Try it: Can you quote the lines below exactly, starting at the line with "Choose the label" and going through the last one?

[Records contained in a dataset]
━━━━━━━━

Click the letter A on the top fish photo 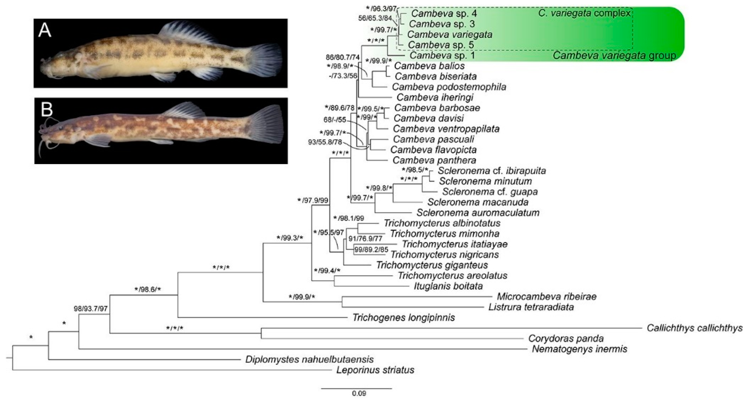45,30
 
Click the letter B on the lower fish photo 47,109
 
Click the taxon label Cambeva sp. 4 444,13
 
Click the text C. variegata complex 584,13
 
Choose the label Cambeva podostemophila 449,87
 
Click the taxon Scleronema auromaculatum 478,212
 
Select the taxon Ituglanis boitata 448,286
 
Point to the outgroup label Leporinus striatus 375,370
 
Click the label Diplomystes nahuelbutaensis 309,360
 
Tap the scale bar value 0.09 359,393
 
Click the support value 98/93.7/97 91,309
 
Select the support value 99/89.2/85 371,250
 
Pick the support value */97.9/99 313,200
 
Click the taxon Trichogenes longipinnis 403,318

━━━━━━━━

Reply to the task:
Choose the label Cambeva podostemophila 449,87
 
Click the taxon Scleronema auromaculatum 478,212
 
Select the taxon Ituglanis boitata 448,286
 
Point to the outgroup label Leporinus striatus 375,370
 
Click the label Diplomystes nahuelbutaensis 309,360
 
Tap the scale bar value 0.09 359,393
 
Click the support value 98/93.7/97 91,309
 
Select the support value 99/89.2/85 371,250
 
Pick the support value */97.9/99 313,200
 
Click the taxon Trichogenes longipinnis 403,318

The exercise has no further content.